As an amateur programmer myself I have been wondering how can the lime tank determine at which direction it should fire at to smite the player tank.
I thought about it myself but didn't came up with any possible algorithm. I'll explain my conclusions in case they inspire someone. Just for simplicity during my explanation, I assume a wall to be any surface against which a bullet can ricochet. An isolated rectangle of blocks thusly form four walls.
I concluded that the 2 points at which the bullet ricochets always either lie on one side of a parallelogram or become opposite vertices of a parallelogram. The firing enemy tank and the player tank it aims are not necessarily the other 2 vertices but definitely lie on the lines colinear to either of the four sides of the parallelogram. Here is an illustration of the 4 possible ways a parallelogram can be formed:
HOR-VER means the bullet first hits a horizontal wall, then it hits a vertical wall.

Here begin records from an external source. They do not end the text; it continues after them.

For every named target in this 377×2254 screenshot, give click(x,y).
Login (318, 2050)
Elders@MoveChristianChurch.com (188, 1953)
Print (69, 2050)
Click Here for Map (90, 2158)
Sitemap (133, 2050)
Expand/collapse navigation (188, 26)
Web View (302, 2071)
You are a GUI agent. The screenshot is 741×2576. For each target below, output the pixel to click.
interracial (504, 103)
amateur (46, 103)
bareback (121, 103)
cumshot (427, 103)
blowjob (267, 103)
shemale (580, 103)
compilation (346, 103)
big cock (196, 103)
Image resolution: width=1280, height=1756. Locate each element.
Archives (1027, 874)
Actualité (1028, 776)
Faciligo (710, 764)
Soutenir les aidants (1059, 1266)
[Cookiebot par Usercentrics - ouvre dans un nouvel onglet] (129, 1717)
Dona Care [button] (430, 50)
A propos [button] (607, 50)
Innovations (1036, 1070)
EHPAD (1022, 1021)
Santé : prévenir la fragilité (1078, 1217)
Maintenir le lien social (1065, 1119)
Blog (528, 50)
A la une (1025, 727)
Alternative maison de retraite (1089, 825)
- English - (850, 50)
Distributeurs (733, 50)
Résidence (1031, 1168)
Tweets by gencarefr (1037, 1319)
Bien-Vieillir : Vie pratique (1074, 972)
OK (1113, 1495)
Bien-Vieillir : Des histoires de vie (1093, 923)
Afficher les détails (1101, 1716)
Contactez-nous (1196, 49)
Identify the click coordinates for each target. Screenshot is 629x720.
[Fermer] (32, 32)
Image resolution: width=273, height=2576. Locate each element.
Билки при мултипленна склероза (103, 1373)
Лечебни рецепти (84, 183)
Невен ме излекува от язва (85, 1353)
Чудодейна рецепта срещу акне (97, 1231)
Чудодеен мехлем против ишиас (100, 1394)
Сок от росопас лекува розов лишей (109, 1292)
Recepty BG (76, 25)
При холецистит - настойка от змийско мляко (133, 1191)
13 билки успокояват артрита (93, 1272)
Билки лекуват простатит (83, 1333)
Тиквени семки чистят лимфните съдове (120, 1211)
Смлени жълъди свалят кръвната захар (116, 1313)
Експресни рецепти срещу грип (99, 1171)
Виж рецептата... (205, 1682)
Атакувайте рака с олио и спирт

And then I'm stuck. I thought about moving around a line that connects the enemy tank and the player tank around the map to see if it forms a parallelogram with any two hits with any wall, but this does not always work because the enemy tank and the player tank are not necessarily coincidental with the vertices of the parallelogram.
Also, I'm not sure of the general flow of the algorithm. Does the algorithm take any of the following 2 structures, or maybe I am wrong with both of these?
- Keep figuring out possible paths and always mark one as the best (can be the shortest, the most obscure, the most inescapable, or a combined and weighted assessment based on multiple criteria) and forget about the rest. The one left after all calculation is the best one to take.
- First determine all walls first reachable with the bullet (the bullet needs not ricochet against any other wall in order to reach each of these walls), then determine all reachable ranges on each of these walls (it is sometimes impossible to reach a faraway point on a wall without ricochet if another wall stands near you), then again determine all reachable walls with a ricochet, and all ranges reachable on these walls. These 4 processes can be done by a way similar to ray-tracing. During each process, if the player tank is hit by any ray, figure out the bullet path according to that ray.
In my opinion, this algorithm is hard to figure out because:
- a bullet can be fired in any direction; and
- there are infinitely many points on any wall, as in mathematics, where there are infinitely many points on a line.
But Nintendo people made it anyway, so... anybody with an idea?